Кухня не выходила на улицу, по которой Каин мог подъехать к дому, поэтому Ванадий зажег свет. Провел пятнадцать минут, изучая содержимое ящиков и полок, не искал ничего особенного, старался понять, как жил подозреваемый, но где-то в глубине души надеясь найти компрометирующие улики: отрезанную голову в холодильнике или завернутый в пластик килограмм марихуаны в морозильной камере.
Ничего такого не нашел, погасил свет и двинулся в гостиную. Свет зажигать не стал, окна выходили на улицу, и Каин мог заподозрить неладное, ограничился ручным фонариком, прикрывая лампочку одной рукой.
Нолли, Кэтлин и Спарки, конечно же, рассказывали ему об «Индустриальной женщине», но, когда луч фонаря отразился от лица из вилок и лопастей вентилятора, Ванадий вздрогнул от страха. И, не отдавая себе отчета, перекрестился.
Белый «Бьюик» плыл сквозь туман, как корабль-призрак по призрачному морю.
Уолли вел машину медленно, со всей осторожностью, какую можно ожидать от акушера, педиатра и новоиспеченного жениха. Дорога к Пасифик-Хейтс заняла в два раза больше времени, чем в ясную погоду.
Он хотел, чтобы Целестина ехала на заднем сиденье и пристегнулась ремнем безопасности, но она настояла на том, чтобы устроиться рядом с ним, словно была школьницей старших классов, а он — ее не менее юным кавалером.
И хотя вечер этот стал счастливейшим в жизни Целестины, он не обошелся без нотки меланхолии. Потому что она не могла не вспомнить Фими.
Счастье могло пышным цветом прорасти на непоправимой трагедии. Это допущение вдохновляло Целестину на ее картины, рассматривалось ею как доказательство милосердия, дарованного нам в этом мире.

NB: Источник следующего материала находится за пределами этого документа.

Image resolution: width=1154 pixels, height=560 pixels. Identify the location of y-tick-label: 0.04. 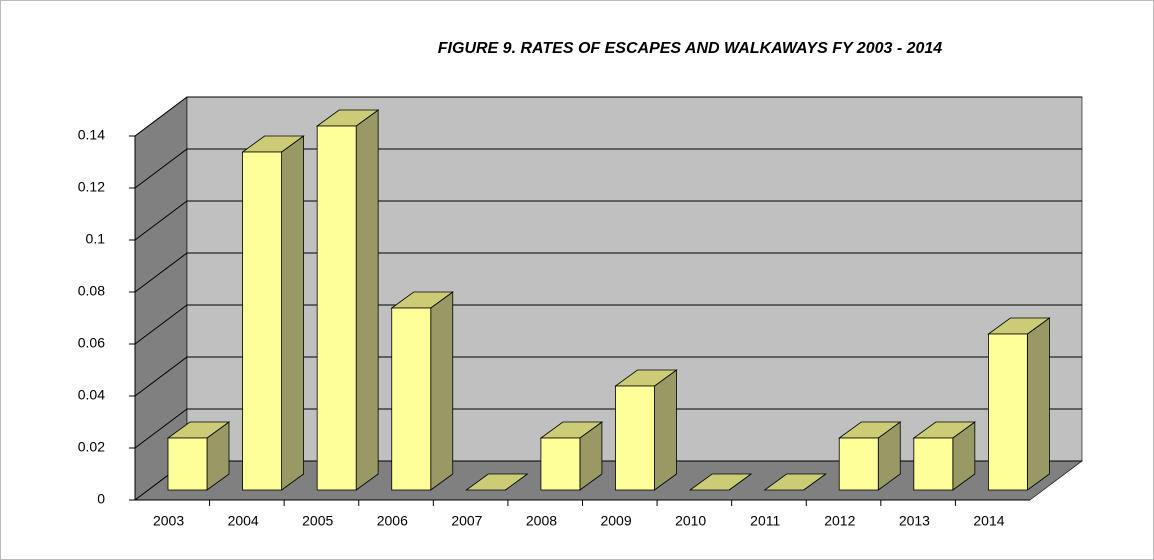
(92, 395).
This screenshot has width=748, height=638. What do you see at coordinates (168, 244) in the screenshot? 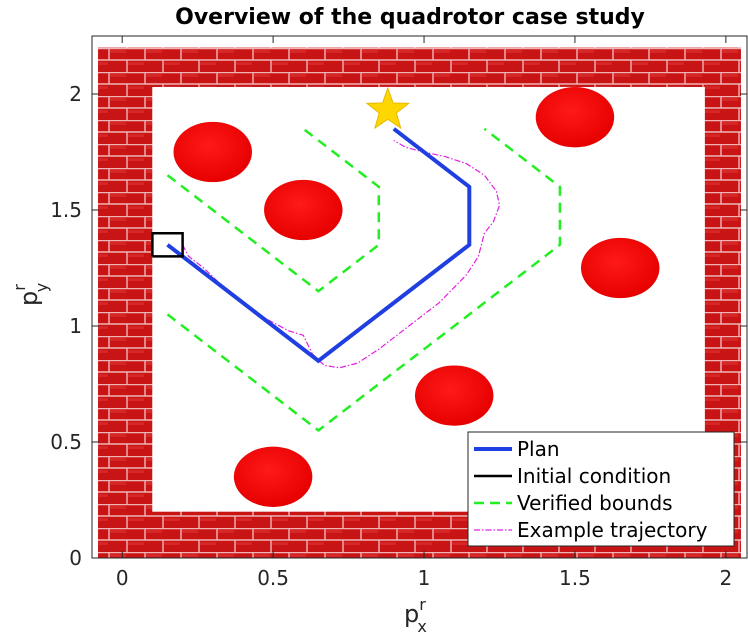
I see `initial-condition-box` at bounding box center [168, 244].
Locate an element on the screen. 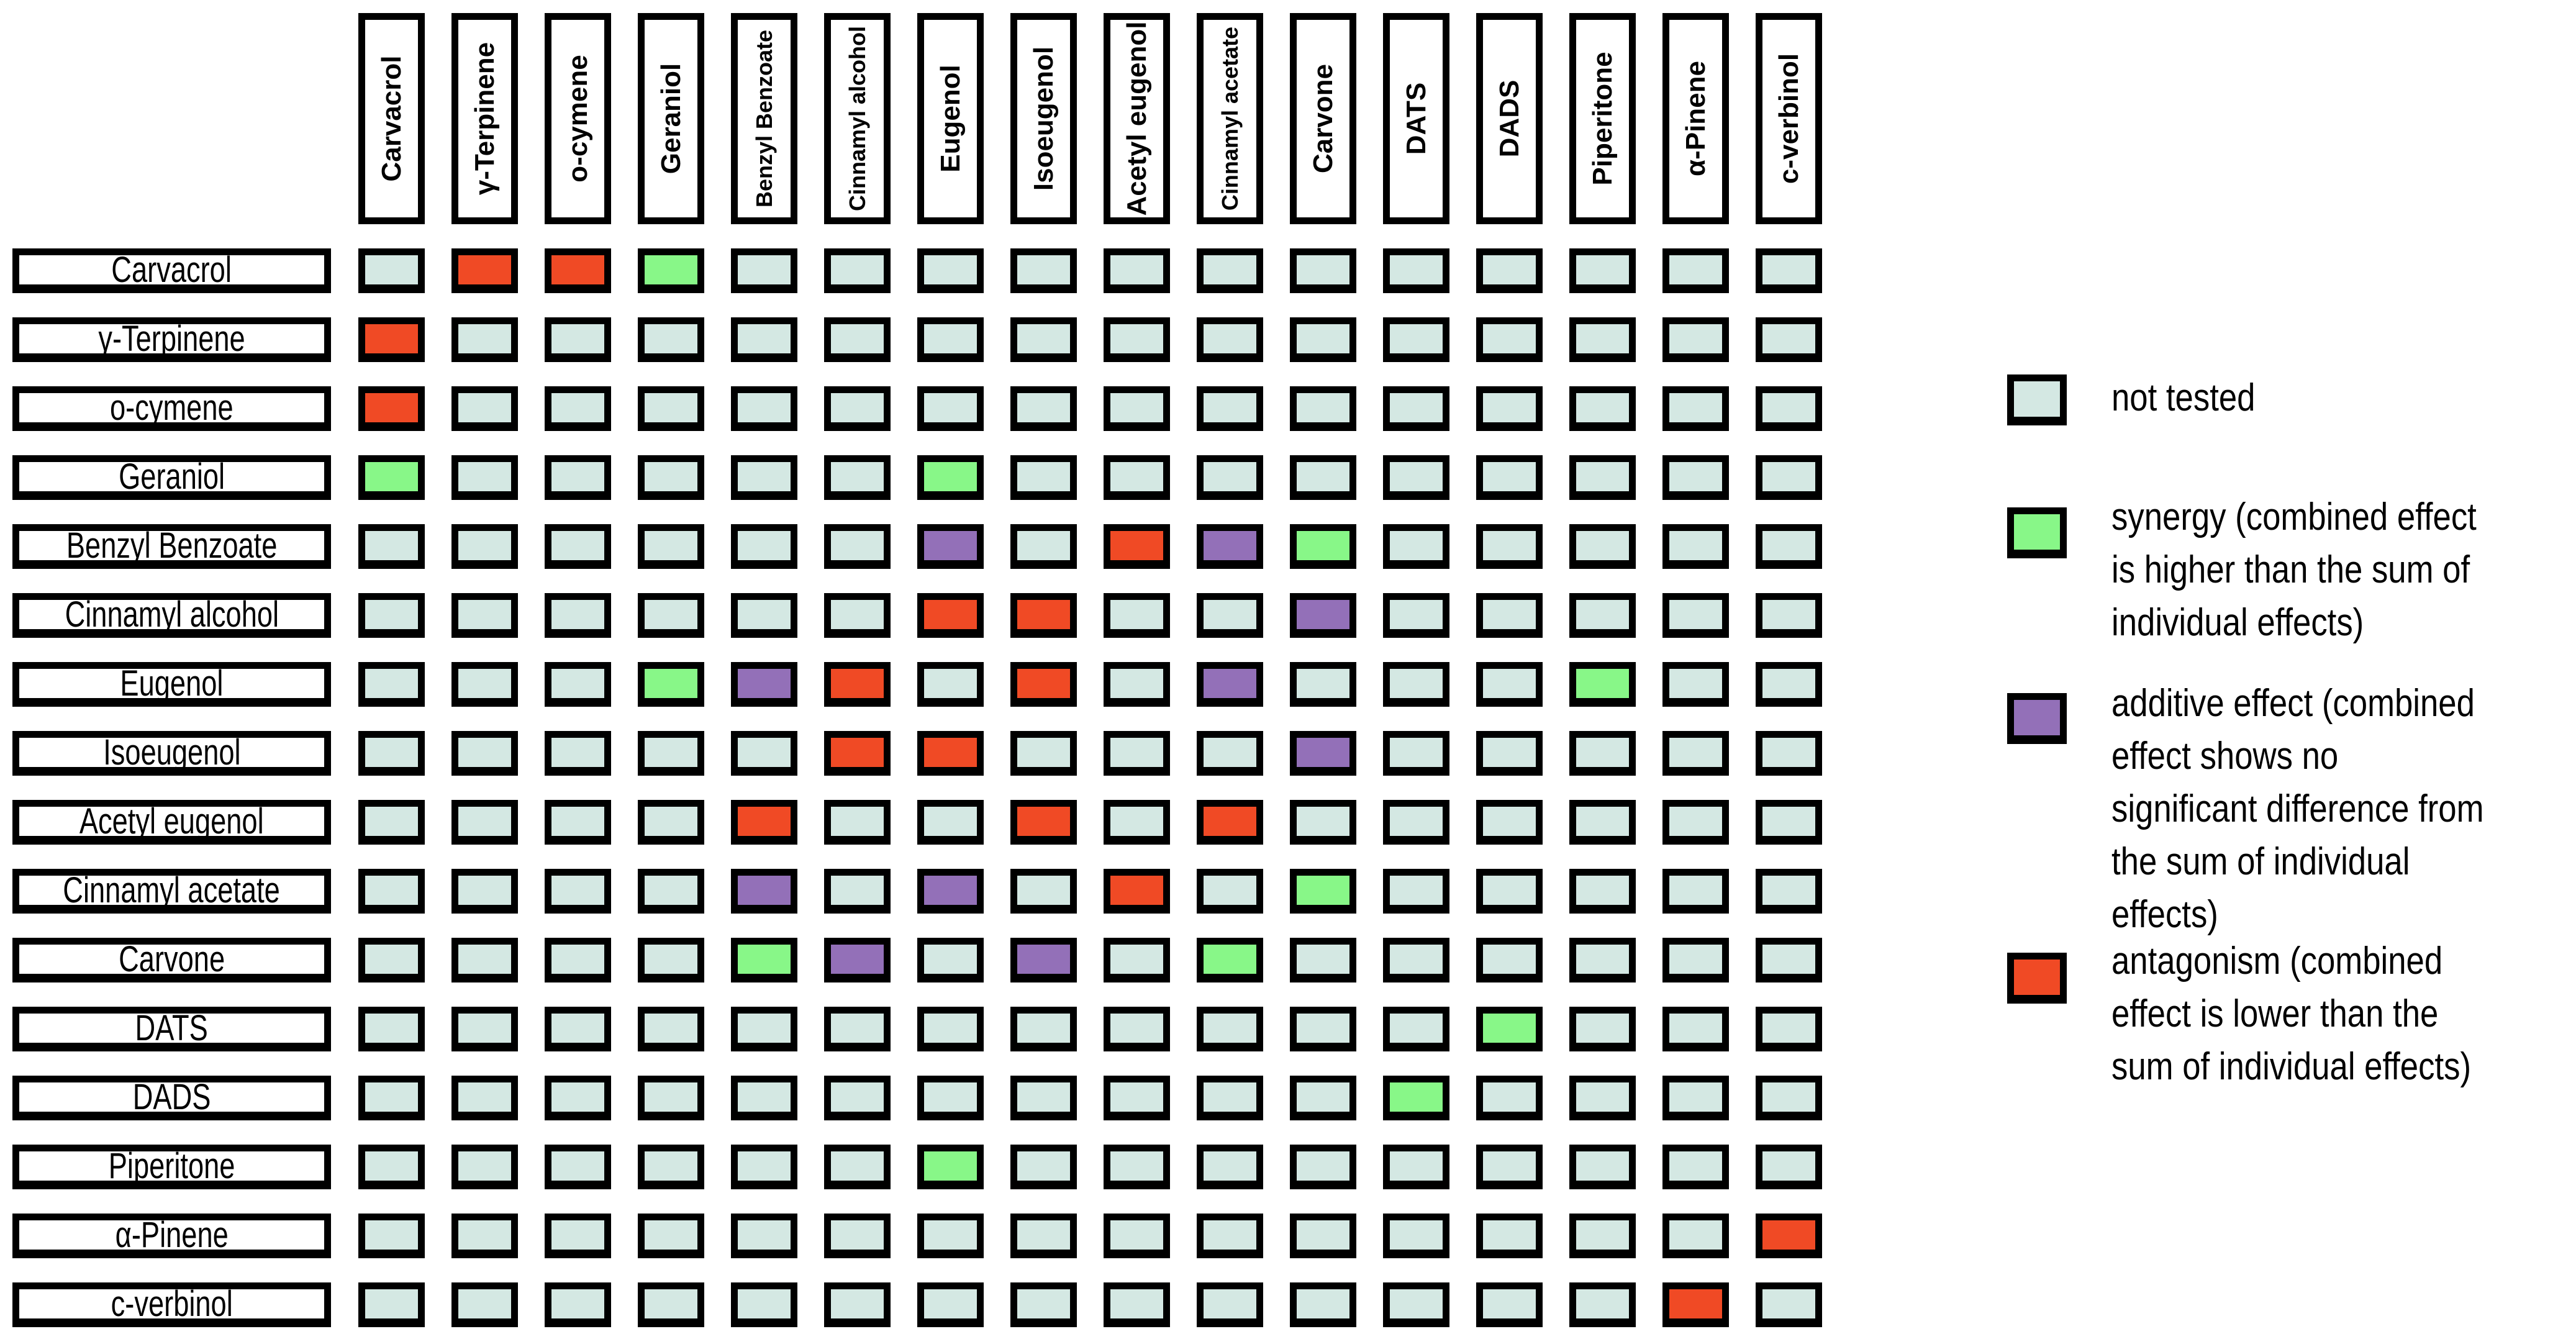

Из унижения Фими, ее ужаса, страдания и смерти явилась Ангел, которую Целестина поначалу ненавидела, но теперь любила больше, чем Уолли, чем себя, чем саму жизнь. Фими, через Ангел, привела Целестину к Уолли и более глубокому пониманию смысла, который вкладывал в свои слова их отец, говоря об
Любой день в жизни каждого человека, учил ее отец, пусть даже лишенный каких-либо событий, играл важную роль для человечества, каким бы скучным и занудным он ни казался, и не имело значения, шла ли речь о швее или королеве, чистильщике обуви или кинозвезде, знаменитом философе или ребенке с болезнью Дауна. Потому что каждый день давал человеку возможность творить добро для других, то ли своими делами, то ли примером. А самое маленькое доброе деяние, даже слова надежды, произнесенные, когда без них не обойтись, даже напоминание о дне рождения, даже комплимент, вызывающий ответную улыбку… отзывается через дальние расстояния и любые промежутки времени, сказываясь на жизни тех, кто слыхом не слыхивал о щедрой душе, источнике этого доброго эха, потому что доброта передается от человека к человеку и с каждым переходом растет и крепнет, пока простое доброе слово годы спустя и совсем в других краях не оборачивается самоотверженным поступком. Точно так же и всякая маленькая подлость, всякое сгоряча высказанное оскорбление, всякие зависть и ожесточение, пусть и по мелочам, могут множиться, и в итоге из семечка злобы вырастает горький плод. А уж он отравит людей, которых ты никогда не встречал и никогда не встретишь. Все человеческие жизни переплетены, и тех, кто умер, и тех, кто живет, и тех, кто еще не родился на свет божий, и судьба всех есть судьба каждого, так что надежда человечества находится в каждом сердце и в каждой паре рук. Поэтому после каждой неудачи мы обязаны подниматься и вновь стремиться к успеху, если что-то рухнуло, мы должны на обломках начинать новую стройку, из боли и горя ткать надежду, ибо каждый из нас — нить, обеспечивающая прочность полотна-человечества. Каждый час в жизни каждого несет в себе потенциал, зачастую никому не заметный, который оказывает влияние на весь мир, и великие дни, которых мы ждем, уже с нами; и все великие дни и удивительные возможности всегда сливаются воедино в этом знаменательном дне.
Или, как частенько говаривал ее отец, в шутку высмеивая собственное красноречие: «Освети уголок, в котором ты находишься, и ты осветишь весь мир».
— Бартоломью, а? — вырвалось у Уолли, прокладывающего путь среди опустившихся на землю облаков.
Целестина даже вздрогнула.
— Тьфу на тебя! Откуда ты узнал, о чем я думаю?
— Я же говорил тебе… все, что у тебя в сердце, читается, словно открытая книга.